Intercontinental Exchange, or ICE, is a financial markets company that operates exchanges, clearing houses, data services, and related market infrastructure. It owns the New York Stock Exchange and provides markets and technology used across commodities, fixed income, equities, derivatives, and mortgage-related data.
ICE is not a single exchange floor. It is a market-infrastructure company whose businesses support trading, clearing, data, and benchmark services.
Key Takeaways
- ICE is a financial markets and infrastructure company.
- It owns the New York Stock Exchange.
- ICE operates exchanges, clearing houses, data services, and technology platforms.
- Its markets touch commodities, equities, fixed income, derivatives, and mortgage-related data.
- ICE matters because market infrastructure affects trading, pricing, clearing, and risk management.
How ICE Works
ICE provides platforms where market participants can trade financial products and manage risk. It also provides clearing services that help reduce counterparty risk, plus data and analytics used by investors, companies, lenders, and institutions.
Because markets rely on infrastructure, firms like ICE can be important even when ordinary investors never interact with them directly.
ICE and Market Infrastructure
Area | What ICE may provide |
|---|---|
Exchanges | Trading venues for listed securities and contracts |
Clearing | Post-trade risk management and settlement support |
Data | Prices, analytics, benchmarks, and market information |
Technology | Platforms supporting market workflows |
Why ICE Matters to Investors
ICE matters because investors depend on reliable market infrastructure even when they do not think about it. Exchanges help centralize trading. Clearing houses help manage counterparty obligations. Data services help investors, analysts, and institutions price securities and manage risk.

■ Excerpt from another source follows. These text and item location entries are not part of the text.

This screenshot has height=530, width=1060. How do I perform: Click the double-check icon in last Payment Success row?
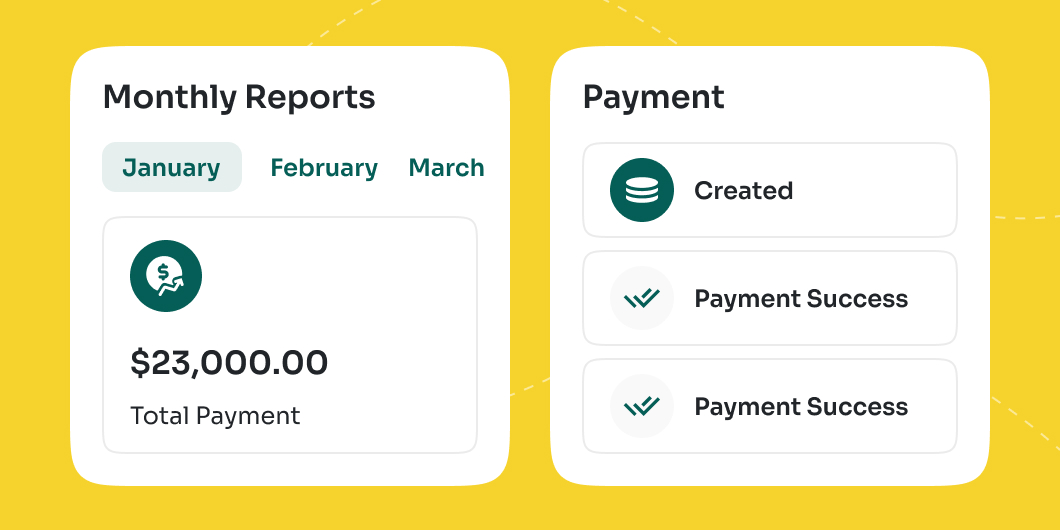642,406
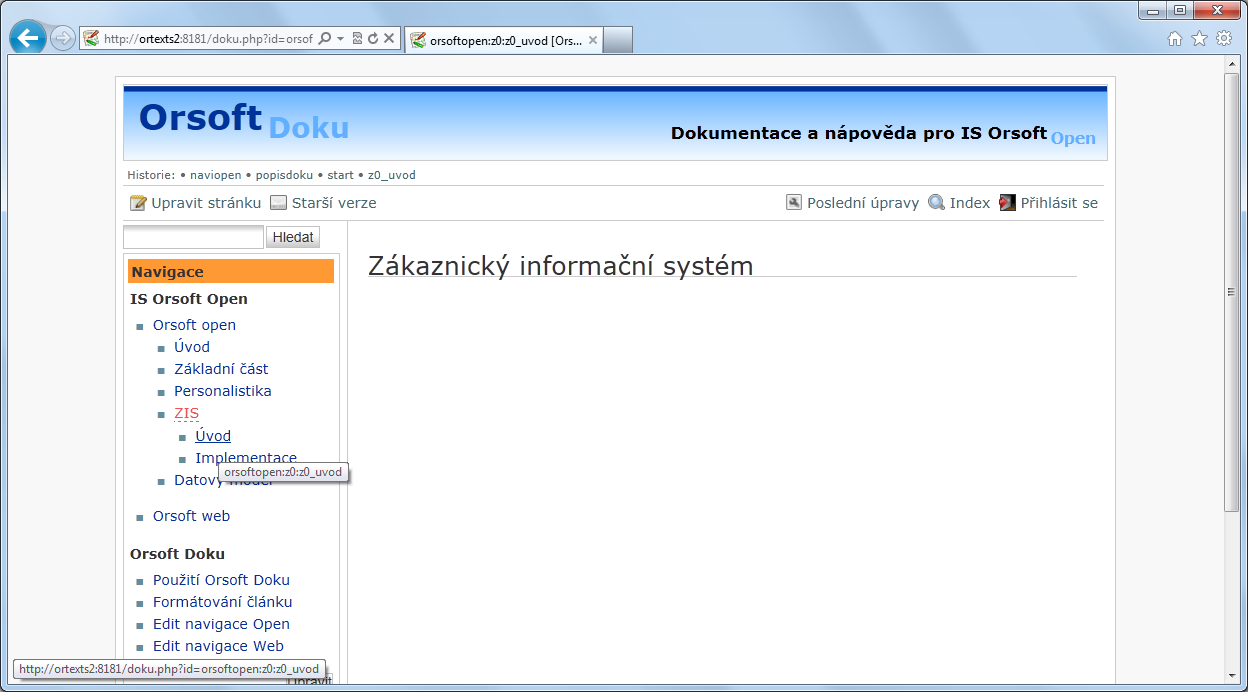The width and height of the screenshot is (1248, 692).
Task: Click the Refresh icon in address bar
Action: (x=373, y=39)
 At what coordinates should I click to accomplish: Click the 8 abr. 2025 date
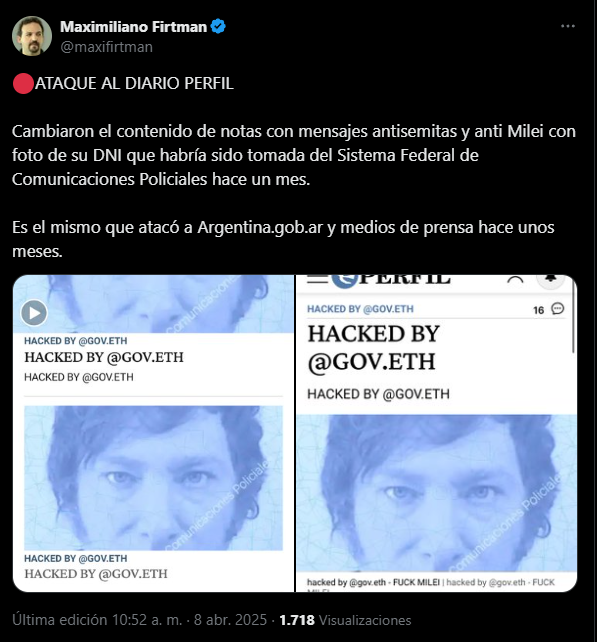(x=230, y=620)
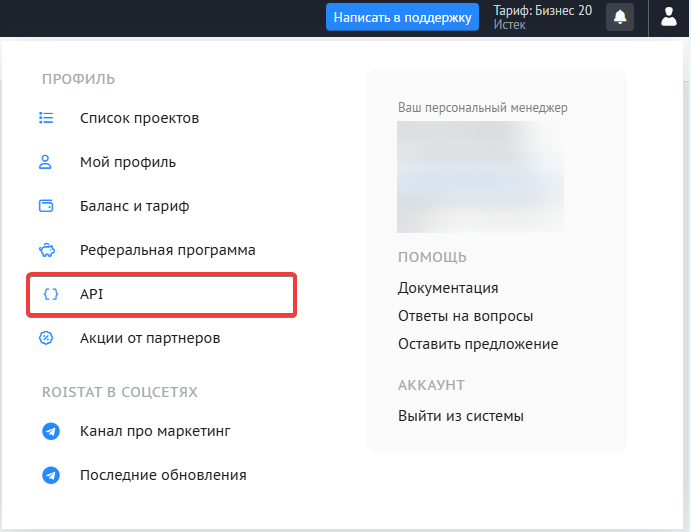Open notifications bell in top bar
The width and height of the screenshot is (691, 532).
[620, 17]
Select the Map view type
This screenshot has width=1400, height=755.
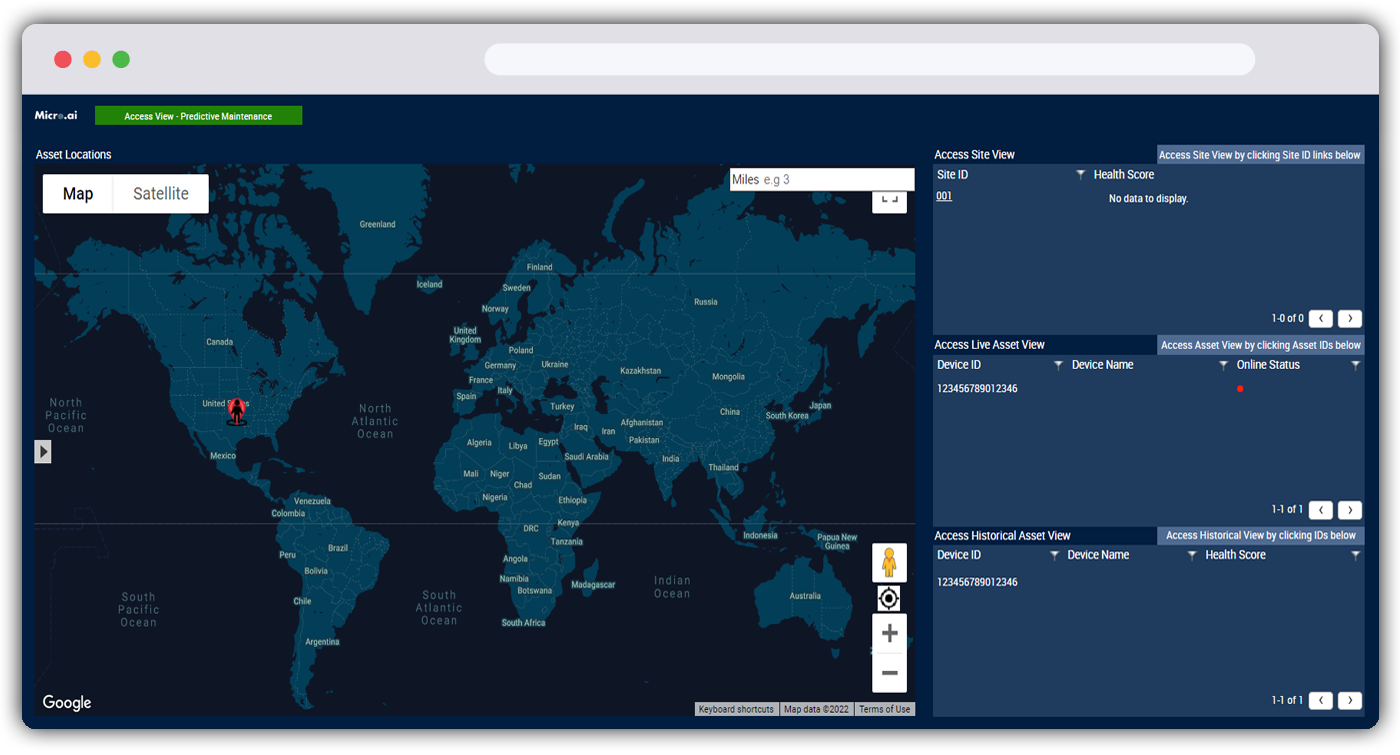(78, 194)
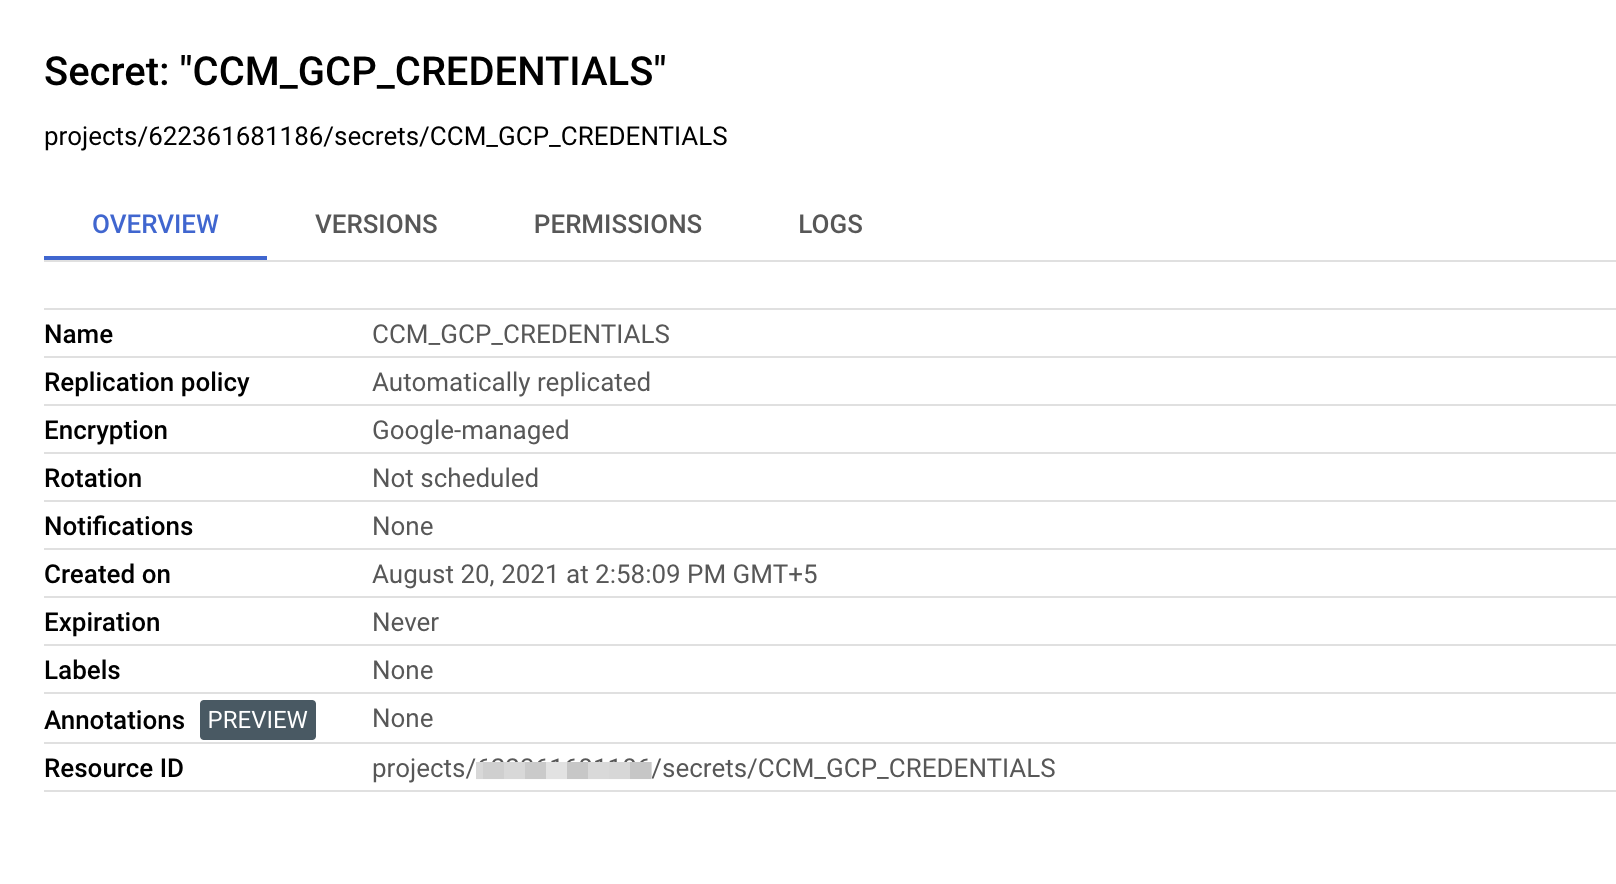Click the Not scheduled rotation value
The width and height of the screenshot is (1616, 884).
455,478
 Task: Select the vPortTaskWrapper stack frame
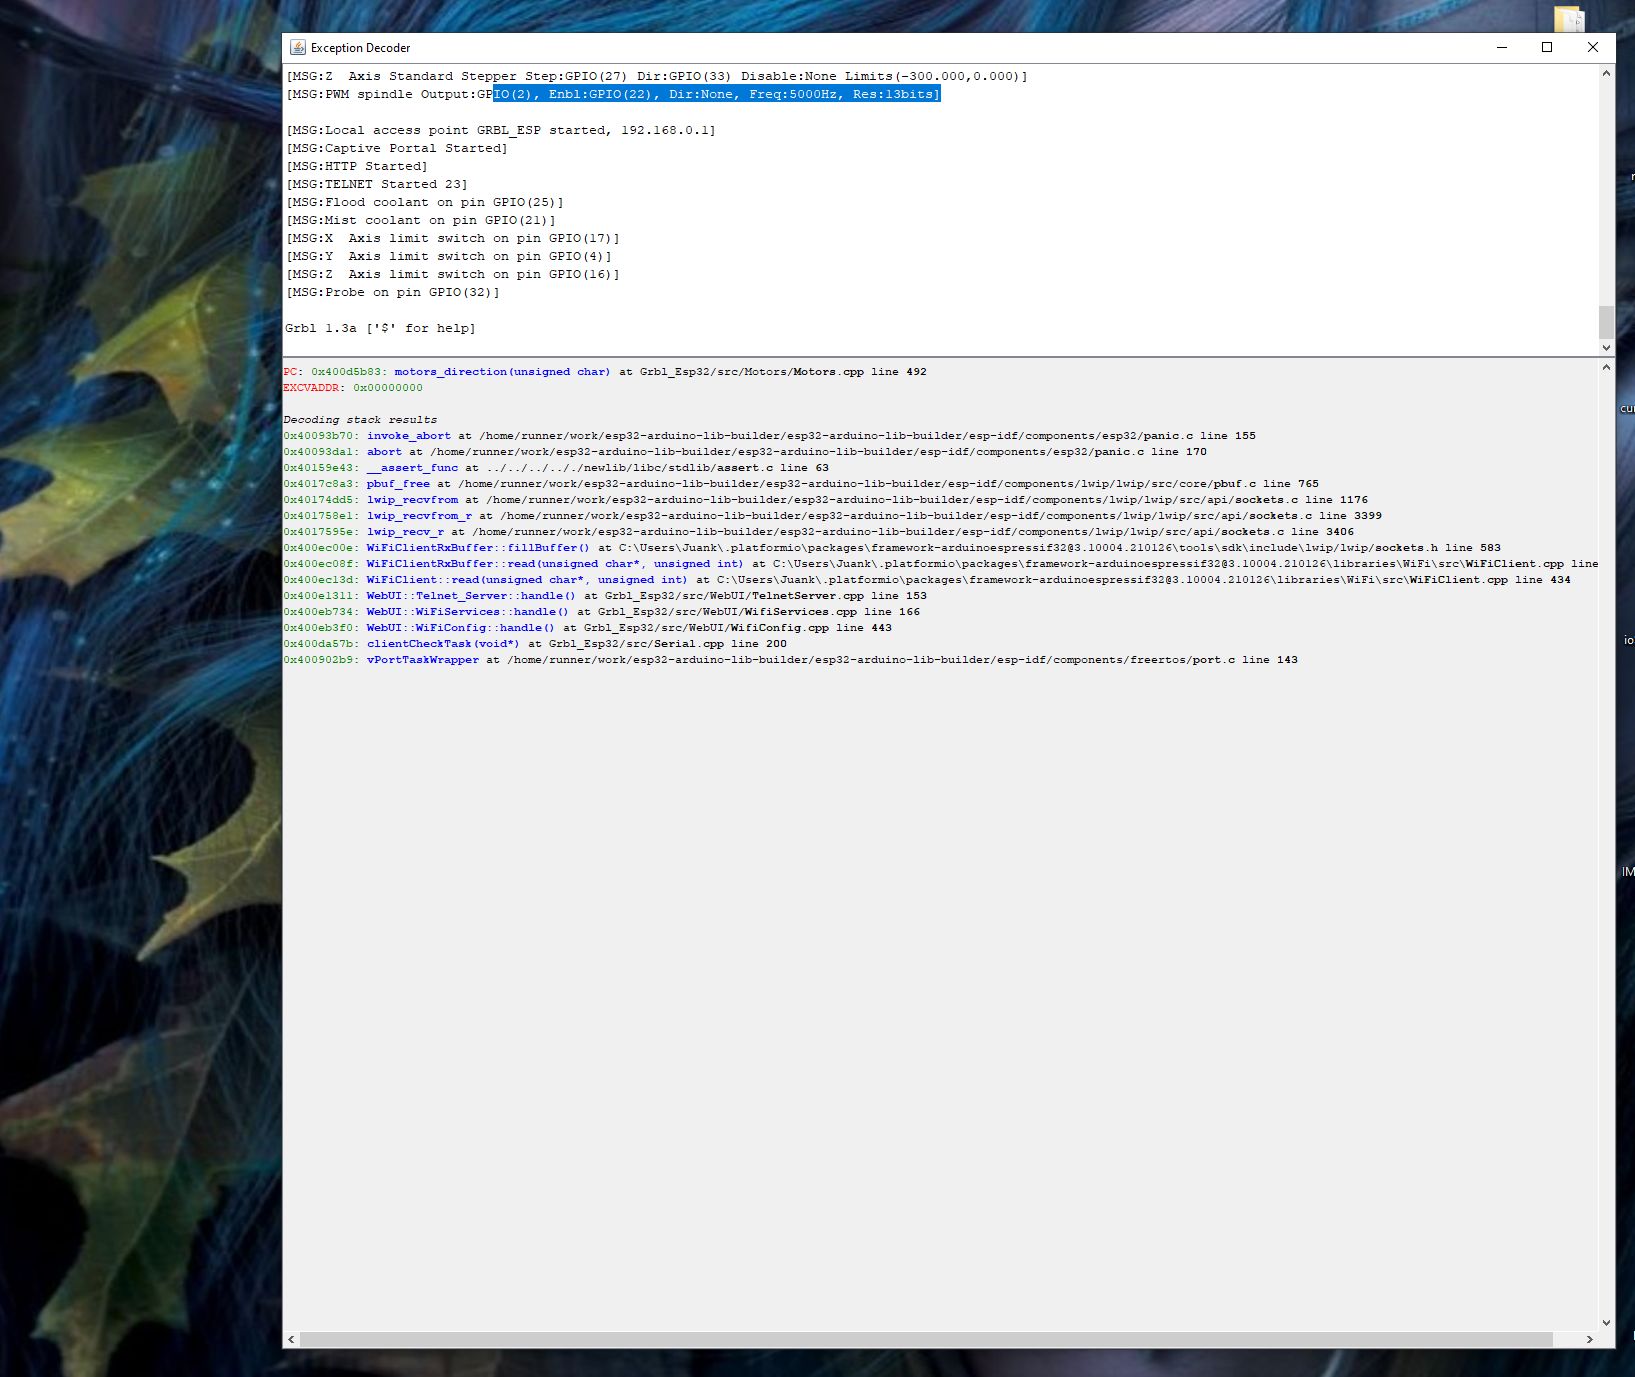(422, 659)
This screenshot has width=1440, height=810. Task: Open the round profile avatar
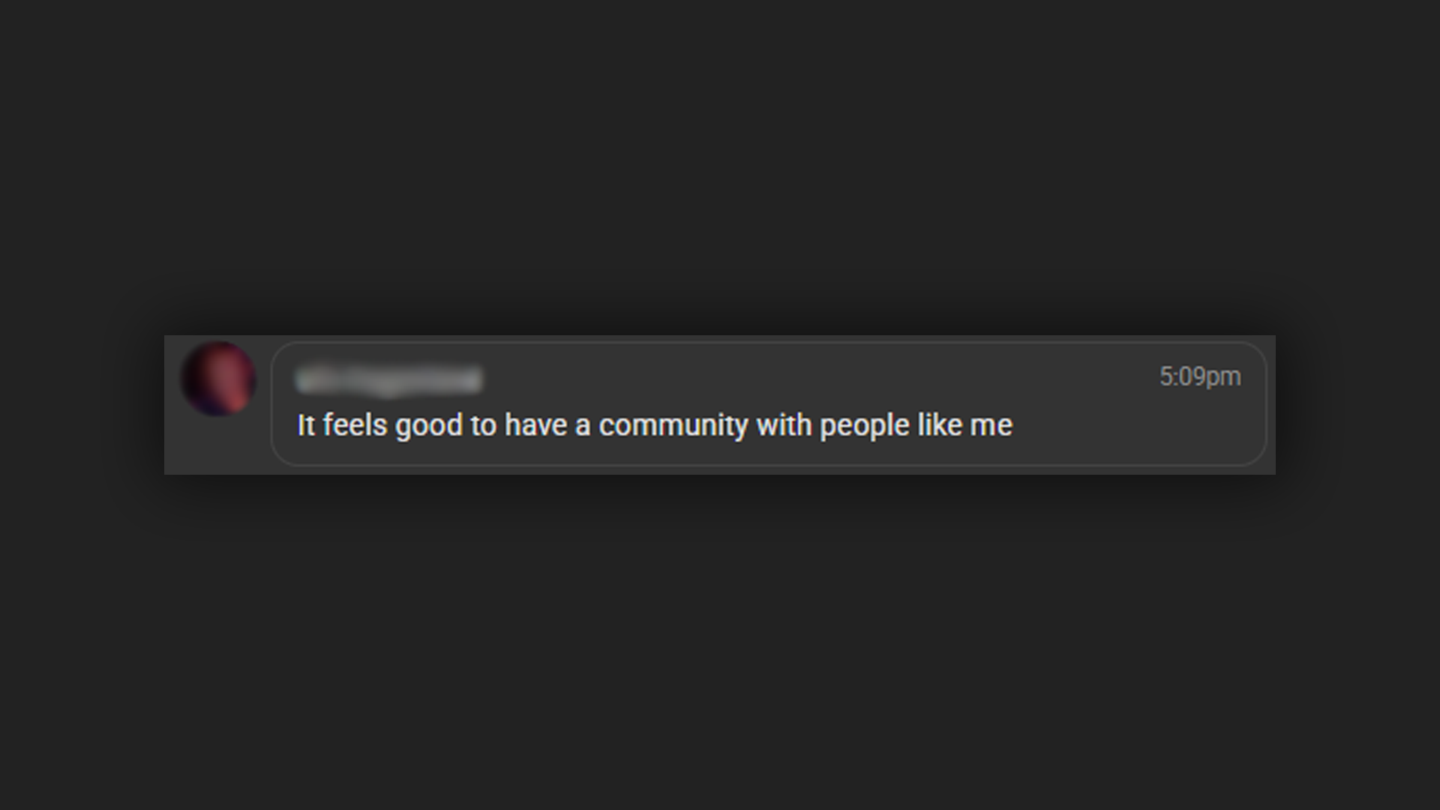(x=218, y=379)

ICE also matters because it is itself a publicly traded company, which means investors may encounter it both as market infrastructure and as a potential investment.
The Bottom Line
Intercontinental Exchange is a financial markets company that operates exchanges, clearing houses, data services, and related infrastructure. It is best understood as part of the plumbing that helps modern markets trade, clear, price, and manage risk.